__The problem__
When the string "апреля" is part of a line below, that line should be copied.

(Saved data entries)
┌──
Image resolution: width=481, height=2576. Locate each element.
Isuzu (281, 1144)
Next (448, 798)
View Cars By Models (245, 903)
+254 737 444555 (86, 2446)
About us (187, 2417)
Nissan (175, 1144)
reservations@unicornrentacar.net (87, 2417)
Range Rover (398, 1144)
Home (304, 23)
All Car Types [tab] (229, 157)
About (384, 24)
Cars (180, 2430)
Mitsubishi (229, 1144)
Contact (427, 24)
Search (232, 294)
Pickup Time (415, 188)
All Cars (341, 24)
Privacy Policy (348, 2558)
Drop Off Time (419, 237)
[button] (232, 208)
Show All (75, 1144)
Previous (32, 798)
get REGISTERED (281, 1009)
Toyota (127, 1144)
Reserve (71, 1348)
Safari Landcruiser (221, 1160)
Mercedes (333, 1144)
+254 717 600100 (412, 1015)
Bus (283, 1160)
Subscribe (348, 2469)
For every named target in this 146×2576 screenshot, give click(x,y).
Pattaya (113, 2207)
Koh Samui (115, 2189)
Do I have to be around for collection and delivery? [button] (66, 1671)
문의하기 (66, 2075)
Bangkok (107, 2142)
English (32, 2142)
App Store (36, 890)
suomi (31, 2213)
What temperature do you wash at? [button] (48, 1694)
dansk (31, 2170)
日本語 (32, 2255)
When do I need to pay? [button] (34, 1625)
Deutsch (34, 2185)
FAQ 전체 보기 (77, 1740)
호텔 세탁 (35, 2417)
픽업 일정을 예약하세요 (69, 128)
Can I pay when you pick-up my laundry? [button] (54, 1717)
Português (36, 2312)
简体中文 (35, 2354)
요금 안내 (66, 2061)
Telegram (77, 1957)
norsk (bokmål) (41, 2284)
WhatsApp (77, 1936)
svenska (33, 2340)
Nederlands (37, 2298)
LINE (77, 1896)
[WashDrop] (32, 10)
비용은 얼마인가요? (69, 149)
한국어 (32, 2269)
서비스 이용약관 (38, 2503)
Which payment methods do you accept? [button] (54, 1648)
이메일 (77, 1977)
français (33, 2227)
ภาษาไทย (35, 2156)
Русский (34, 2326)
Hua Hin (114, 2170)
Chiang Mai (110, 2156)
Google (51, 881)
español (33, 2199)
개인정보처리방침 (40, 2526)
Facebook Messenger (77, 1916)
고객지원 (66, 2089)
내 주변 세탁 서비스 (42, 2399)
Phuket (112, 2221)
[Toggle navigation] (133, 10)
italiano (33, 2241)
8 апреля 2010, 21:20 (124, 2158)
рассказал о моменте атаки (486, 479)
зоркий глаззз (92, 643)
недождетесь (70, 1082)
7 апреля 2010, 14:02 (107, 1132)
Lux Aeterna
└──
__Answer below__
8 апреля 2010, 21:20 (124, 2158)
7 апреля 2010, 14:02 (107, 1132)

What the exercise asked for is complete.